[Problems and tasks]
1. From the Word of the Day page, copy the text between "Word of the Day: NIGHT-WORM" and "crie and weepe!", inclusive.
2. Pick up the Word of the Day page after its final line and write what comes next.

[Passage]
┏━━

Word of the Day: NIGHT-WORM

ETYMOLOGY
from night + worm

EXAMPLE (for n. 1.)
“… Ye noble Pryncis, conceyueth the sentence
Off this story, remembrid in scripture,
How that Sampson off wilful necligence
Was shaue & shorn, diffacid his figure;
Keep your conceitis vnder couerture,
Suffre no 
nyhtwerm  withynne your counsail kreepe,
Thouh Dalida compleyne, crie and weepe!
…”

From: The Fall of Princes
Translated by John Lydgate, a1439
Edited by Dr. Henry Bergen
The Early English Text Society, 1924

Word of the Day: HONEY-FUGGLE

ETYMOLOGY
apparently from honey (n.) + fugle (to cheat, trick), 
perhaps after dialect connyfogle (to deceive)

┗━━

[Data records]
┏━━

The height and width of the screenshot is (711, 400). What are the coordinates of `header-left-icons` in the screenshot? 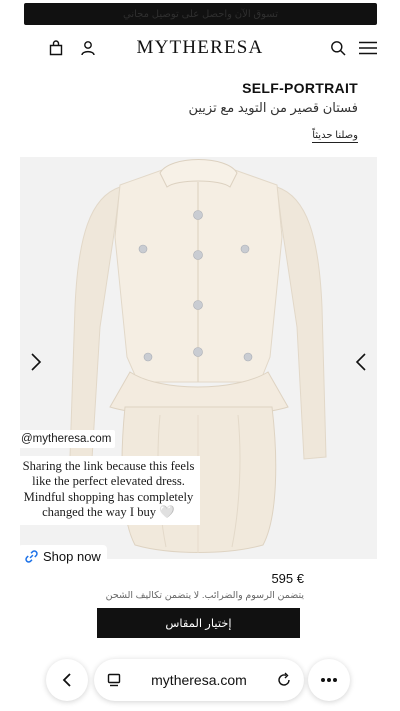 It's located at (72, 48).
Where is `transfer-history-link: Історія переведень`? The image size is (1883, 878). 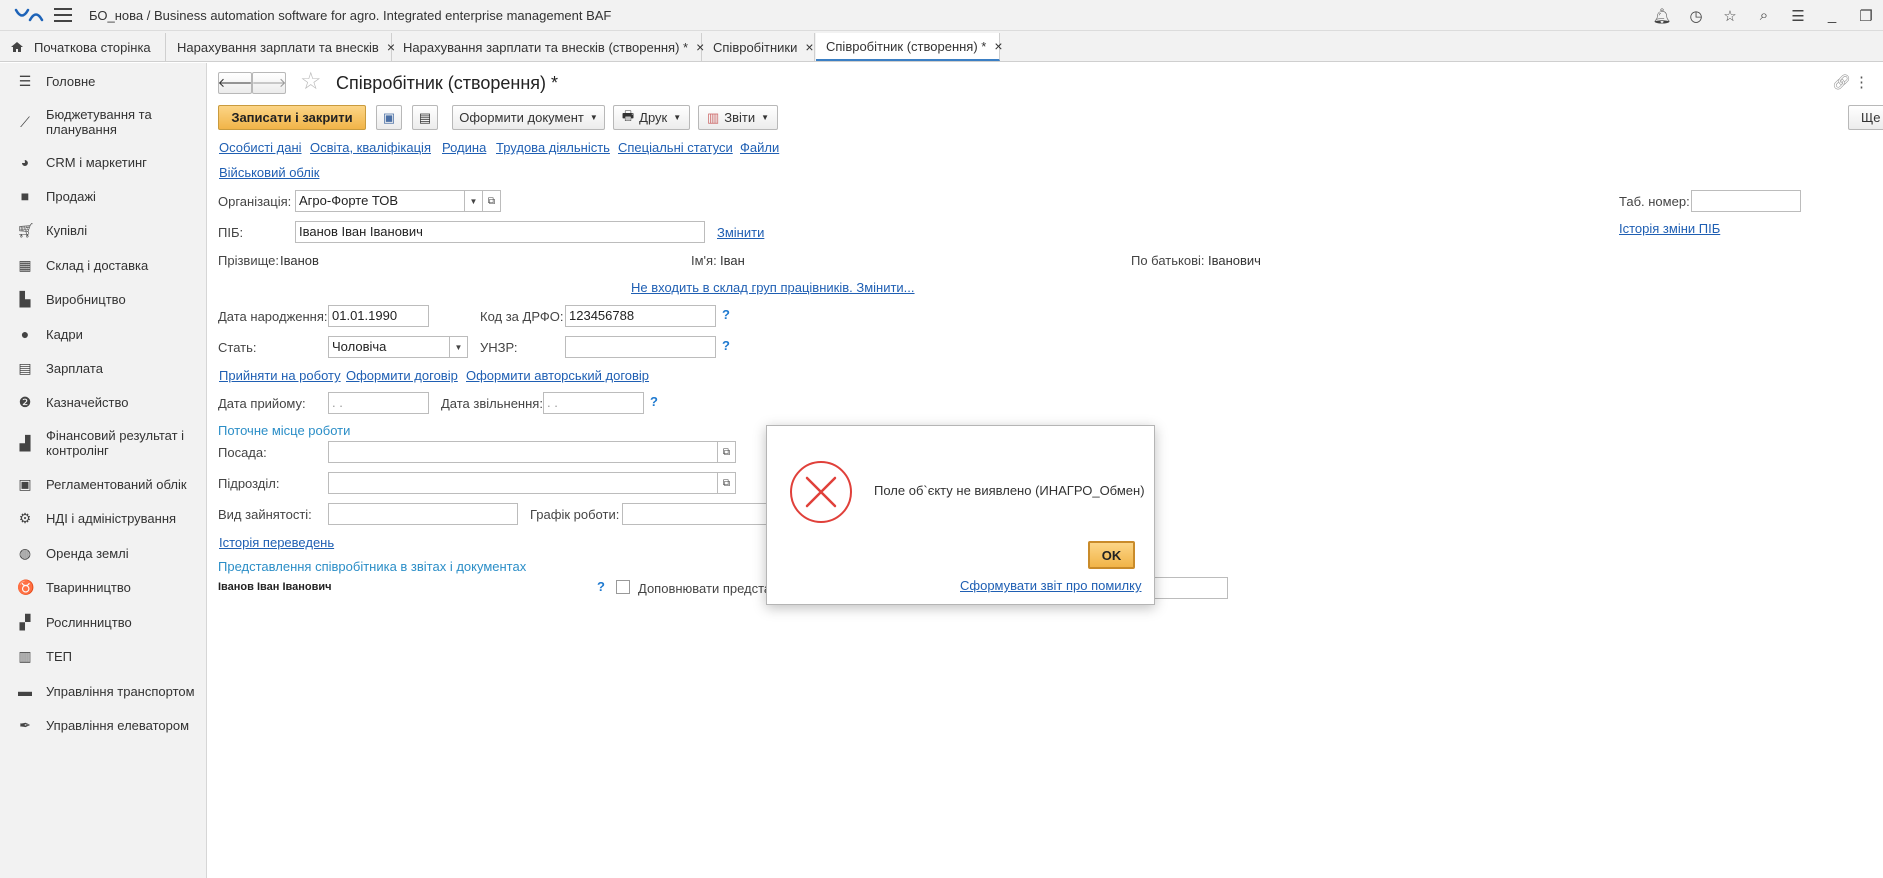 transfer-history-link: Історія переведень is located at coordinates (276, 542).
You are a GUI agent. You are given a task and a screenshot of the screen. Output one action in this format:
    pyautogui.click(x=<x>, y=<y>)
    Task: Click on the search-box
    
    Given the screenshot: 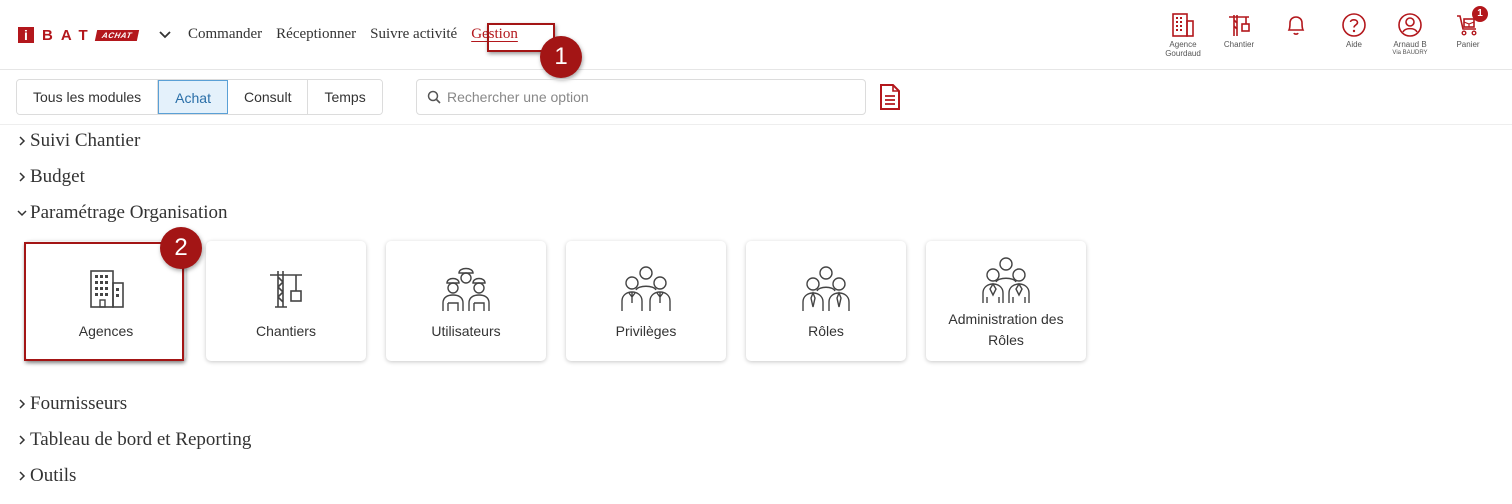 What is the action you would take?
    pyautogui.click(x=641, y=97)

┗━━
┏━━

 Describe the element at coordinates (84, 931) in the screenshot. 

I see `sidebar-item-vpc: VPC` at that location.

┗━━

[Answers below]
1.
Word of the Day: NIGHT-WORM

ETYMOLOGY
from night + worm

EXAMPLE (for n. 1.)
“… Ye noble Pryncis, conceyueth the sentence
Off this story, remembrid in scripture,
How that Sampson off wilful necligence
Was shaue & shorn, diffacid his figure;
Keep your conceitis vnder couerture,
Suffre no 
nyhtwerm  withynne your counsail kreepe,
Thouh Dalida compleyne, crie and weepe!

2.
EXAMPLE
“… Let it be borne in mind that Sharp is a willing, a swift, and a long-winded witness, having come from the Territory, two thousand miles off, mainly for the purpose of devoting to the sitting Delegate the benefit of his counsel and his oath. Pardon me for using the word; but Sharp ‘honey-fuggled‘ around me; He came to me, and stated that Chapman wanted him to make an affidavit, but that he would rather not do it; that he had declined doing it; and thus he misled me and threw me off my guard, and then a few days afterwards, he makes this affidavit, gets on board the cars, and left the city for western Iowa, to pull wires in politics to secure his own election to the Iowa Legislature; …”

From: United States. Congress. Congressional Globe; Containing the Debates and Proceedings of the Congress 1855 – 1856
Nebraska Contested Election.
Speech of Hon. H. P. Bennet of Nebraska,
In the House of Representatives, July 22, 1856.

Word of the Day: SWITCH-TAIL


ETYMOLOGY
from switch + tail


EXAMPLE 1 (for n.1)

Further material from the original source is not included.